#### Passage to read ####

Ron DeSantis: A Case for Self-Awareness
There is no getting rid of Trumpism without looking in the mirror
Ronald Dion DeSantis is out, and the postmortems are in. The reasons for his failure run the gamut: He failed to connect with voters, attacked Trump too little or too much, had a terminally online and ineffectively managed campaign, made a series of unforced errors, or perhaps never had a chance. Whatever the reason, a common theme throughout these lamentations is dismay.
The Republican Party seems destined to lose in the general election with Donald Trump as its candidate, and the ‘moderate’ wing of the party is looking for a culprit. Some blame Democrats and the media pushing indictments, others blame Trump, and some even blame the electorate. What’s lacking is serious introspection into how they got here and the role they played in it.
DeSantis supporters are not all that different from Trump supporters despite clinging to that distinction to appear respectable, reasonable, and moderate. The policy daylight between Trump and DeSantis is nearly nonexistent, and DeSantis embodies many of the same shortcomings as Trump. Trumpism will continue to run rampant within the Republican Party’s ranks until they come to terms with these facts.
No cohort better represents the anti-Trump, pro-Desantis wing of the Republican Party better than the editors at the National Review. In 2016, they wrote an article titled “Against Trump.” In it, they offer a litany of reasons not to vote for Trump. Chief among them were substantive policy differences on immigration, foreign policy, and the economy. They also mention his wobbly record on multiple issues, inexperience, and uninterested attitude toward limited government, reforming entitlements, and the Constitution. They also state: “his obsession is with ‘winning,’ regardless of the means — a spirit that is anathema to the ordered liberty that conservatives hold dear and that depends for its preservation on limits on government power.” We will return to this last point later, but there were substantive policy differences between Trump and his ‘moderate’ detractors in 2016.

#### Stored data ####

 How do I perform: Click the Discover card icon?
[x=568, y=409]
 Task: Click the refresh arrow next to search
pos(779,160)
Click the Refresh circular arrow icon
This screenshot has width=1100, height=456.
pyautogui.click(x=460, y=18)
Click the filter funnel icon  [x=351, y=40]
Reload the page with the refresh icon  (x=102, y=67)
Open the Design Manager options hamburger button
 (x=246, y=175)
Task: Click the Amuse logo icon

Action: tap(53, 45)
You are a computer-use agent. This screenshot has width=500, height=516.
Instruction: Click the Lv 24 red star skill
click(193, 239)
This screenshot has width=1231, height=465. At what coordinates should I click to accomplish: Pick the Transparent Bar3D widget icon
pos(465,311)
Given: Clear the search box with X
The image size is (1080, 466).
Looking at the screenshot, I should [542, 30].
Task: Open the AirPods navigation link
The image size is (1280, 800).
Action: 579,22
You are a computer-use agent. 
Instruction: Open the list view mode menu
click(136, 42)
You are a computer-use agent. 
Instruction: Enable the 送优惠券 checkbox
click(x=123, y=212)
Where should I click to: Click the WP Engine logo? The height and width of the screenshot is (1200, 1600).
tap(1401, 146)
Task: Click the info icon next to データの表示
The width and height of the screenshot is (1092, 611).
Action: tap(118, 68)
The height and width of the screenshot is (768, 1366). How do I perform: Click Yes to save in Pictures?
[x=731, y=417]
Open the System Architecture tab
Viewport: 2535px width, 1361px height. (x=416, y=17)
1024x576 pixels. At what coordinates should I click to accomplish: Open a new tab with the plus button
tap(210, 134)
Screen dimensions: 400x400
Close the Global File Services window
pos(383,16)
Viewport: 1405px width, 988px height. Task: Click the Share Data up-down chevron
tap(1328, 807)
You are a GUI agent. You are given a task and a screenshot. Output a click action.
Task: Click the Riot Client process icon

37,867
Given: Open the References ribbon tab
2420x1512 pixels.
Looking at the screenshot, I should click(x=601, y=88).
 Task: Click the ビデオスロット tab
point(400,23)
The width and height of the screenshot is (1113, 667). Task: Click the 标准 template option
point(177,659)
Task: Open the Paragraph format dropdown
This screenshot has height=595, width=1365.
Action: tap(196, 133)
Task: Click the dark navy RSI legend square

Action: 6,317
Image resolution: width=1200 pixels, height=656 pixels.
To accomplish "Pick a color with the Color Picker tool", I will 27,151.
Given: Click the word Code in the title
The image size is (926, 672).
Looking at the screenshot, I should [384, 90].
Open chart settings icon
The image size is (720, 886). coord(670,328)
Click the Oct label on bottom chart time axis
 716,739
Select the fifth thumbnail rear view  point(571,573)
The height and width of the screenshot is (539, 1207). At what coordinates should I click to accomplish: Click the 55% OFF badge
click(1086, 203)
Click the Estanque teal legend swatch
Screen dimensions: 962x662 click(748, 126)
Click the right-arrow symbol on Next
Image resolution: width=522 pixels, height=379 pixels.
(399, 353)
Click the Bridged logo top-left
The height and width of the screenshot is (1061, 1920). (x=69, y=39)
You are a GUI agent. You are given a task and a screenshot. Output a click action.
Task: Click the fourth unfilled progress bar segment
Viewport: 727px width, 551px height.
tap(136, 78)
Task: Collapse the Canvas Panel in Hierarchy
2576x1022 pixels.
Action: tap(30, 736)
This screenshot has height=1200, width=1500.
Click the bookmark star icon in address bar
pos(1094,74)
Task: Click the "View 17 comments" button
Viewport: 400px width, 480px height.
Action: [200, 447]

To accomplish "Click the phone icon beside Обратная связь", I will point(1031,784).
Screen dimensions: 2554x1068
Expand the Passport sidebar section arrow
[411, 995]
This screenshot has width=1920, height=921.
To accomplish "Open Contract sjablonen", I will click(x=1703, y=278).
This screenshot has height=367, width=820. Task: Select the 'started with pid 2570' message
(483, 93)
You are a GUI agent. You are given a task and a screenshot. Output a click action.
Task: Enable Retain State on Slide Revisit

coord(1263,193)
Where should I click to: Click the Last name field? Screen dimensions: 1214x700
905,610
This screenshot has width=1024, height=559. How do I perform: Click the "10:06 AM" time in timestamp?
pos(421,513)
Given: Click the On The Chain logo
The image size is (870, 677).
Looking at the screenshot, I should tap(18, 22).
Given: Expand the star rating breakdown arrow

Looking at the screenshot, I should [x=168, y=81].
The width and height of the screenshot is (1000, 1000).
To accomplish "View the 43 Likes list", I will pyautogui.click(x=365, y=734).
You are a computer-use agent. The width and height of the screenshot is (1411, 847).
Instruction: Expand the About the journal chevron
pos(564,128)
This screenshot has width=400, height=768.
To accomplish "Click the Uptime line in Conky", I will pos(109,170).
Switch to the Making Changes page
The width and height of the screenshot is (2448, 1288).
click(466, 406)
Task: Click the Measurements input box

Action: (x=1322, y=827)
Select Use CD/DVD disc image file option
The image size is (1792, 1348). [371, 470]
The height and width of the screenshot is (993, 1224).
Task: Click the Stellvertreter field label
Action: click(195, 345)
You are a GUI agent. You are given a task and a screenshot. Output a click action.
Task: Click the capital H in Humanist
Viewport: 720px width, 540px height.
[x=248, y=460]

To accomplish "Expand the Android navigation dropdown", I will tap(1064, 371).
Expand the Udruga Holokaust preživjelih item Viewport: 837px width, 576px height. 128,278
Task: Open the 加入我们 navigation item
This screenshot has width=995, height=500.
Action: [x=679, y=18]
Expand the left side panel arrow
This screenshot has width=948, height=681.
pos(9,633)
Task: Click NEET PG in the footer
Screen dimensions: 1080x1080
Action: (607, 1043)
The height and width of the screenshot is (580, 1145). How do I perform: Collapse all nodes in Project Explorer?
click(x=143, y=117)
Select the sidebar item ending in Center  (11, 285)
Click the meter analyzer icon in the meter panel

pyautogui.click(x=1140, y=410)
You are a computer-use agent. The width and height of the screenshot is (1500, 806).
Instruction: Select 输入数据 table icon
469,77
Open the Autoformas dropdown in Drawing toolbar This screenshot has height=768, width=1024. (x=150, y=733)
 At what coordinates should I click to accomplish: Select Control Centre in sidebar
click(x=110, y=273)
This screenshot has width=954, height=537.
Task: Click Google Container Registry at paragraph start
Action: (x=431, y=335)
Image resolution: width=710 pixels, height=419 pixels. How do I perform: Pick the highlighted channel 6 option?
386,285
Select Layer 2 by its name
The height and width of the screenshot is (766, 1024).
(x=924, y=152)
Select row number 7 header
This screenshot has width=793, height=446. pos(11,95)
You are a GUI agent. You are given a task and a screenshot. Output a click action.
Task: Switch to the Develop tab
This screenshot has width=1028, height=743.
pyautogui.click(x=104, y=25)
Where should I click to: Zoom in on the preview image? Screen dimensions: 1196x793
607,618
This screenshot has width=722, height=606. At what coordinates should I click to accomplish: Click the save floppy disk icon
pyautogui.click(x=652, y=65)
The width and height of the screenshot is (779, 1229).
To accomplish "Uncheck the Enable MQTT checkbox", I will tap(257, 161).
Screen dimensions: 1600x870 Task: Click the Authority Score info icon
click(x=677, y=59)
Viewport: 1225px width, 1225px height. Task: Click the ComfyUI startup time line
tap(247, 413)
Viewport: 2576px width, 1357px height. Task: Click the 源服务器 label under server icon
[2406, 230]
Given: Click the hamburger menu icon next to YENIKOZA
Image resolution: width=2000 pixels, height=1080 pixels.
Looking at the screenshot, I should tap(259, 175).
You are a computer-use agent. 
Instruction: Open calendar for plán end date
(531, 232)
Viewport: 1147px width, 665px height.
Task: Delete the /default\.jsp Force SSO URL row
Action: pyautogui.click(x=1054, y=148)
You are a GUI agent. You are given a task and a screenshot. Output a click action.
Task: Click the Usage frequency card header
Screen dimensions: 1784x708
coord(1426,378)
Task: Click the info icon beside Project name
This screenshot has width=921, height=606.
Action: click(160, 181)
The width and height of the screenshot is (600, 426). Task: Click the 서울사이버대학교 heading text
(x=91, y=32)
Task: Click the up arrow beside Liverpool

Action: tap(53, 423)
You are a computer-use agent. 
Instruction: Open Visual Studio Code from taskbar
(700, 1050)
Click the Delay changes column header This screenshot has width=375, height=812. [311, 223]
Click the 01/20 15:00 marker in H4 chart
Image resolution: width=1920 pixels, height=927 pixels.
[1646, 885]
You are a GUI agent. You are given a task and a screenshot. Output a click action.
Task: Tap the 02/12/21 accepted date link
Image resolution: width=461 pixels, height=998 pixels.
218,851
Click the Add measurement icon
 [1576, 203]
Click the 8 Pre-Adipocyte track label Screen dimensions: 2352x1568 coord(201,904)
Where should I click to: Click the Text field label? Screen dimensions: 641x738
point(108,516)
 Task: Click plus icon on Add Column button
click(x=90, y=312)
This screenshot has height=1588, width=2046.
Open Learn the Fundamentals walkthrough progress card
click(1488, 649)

####

* _Set problem_: Can you write the next part of the essay on DeSantis and Trumpism above, picking up right after its paragraph on the National Review's "Against Trump" article?

* _Final result_:
The editors recently published a similar article arguing the same conclusion but for different reasons. They argue Trump’s actions surrounding and leading up to January 6th are “infamous presidential acts and represented serious offenses against our constitutional order” and “[o]n this basis alone, both [Haley and DeSantis] are vastly preferable to Trump.” Outside of his “bad instincts on trade and NATO,” Trump would waste much of his time on personal vendettas, has a “tendency to personalize everything,” is contemptuous of rules, and his “erratic nature would risk real harm to the country.” All of this is true, but what’s missing is any substantive policy differences.
In 2016, they dedicated multiple paragraphs to describing, in detail, the policy differences they see between themselves and Trump. In 2024, all they could muster was a single line about instincts related to policy because Ron DeSantis and Donald Trump do not have policy differences. Indeed, DeSantis’s primary campaign pitch, endorsed repeatedly by National Review contributors, has been, “I can do what Trump couldn’t.” Ron DeSantis would usher in a golden era of Trump policies because he’s an effective leader who can pull the correct levers of power and maneuver the party into a fighting position on the policies that matter. In other words, DeSantis would be Trump but better.
Multiple contributors at the National Review share this assessment, and Noah Rothman summed it best: “The Florida governor has devoted most of his energies to peeling away Donald Trump’s core supporters by taking ownership of the former president’s issue set and presenting himself as a more competent and capable steward of those priorities.”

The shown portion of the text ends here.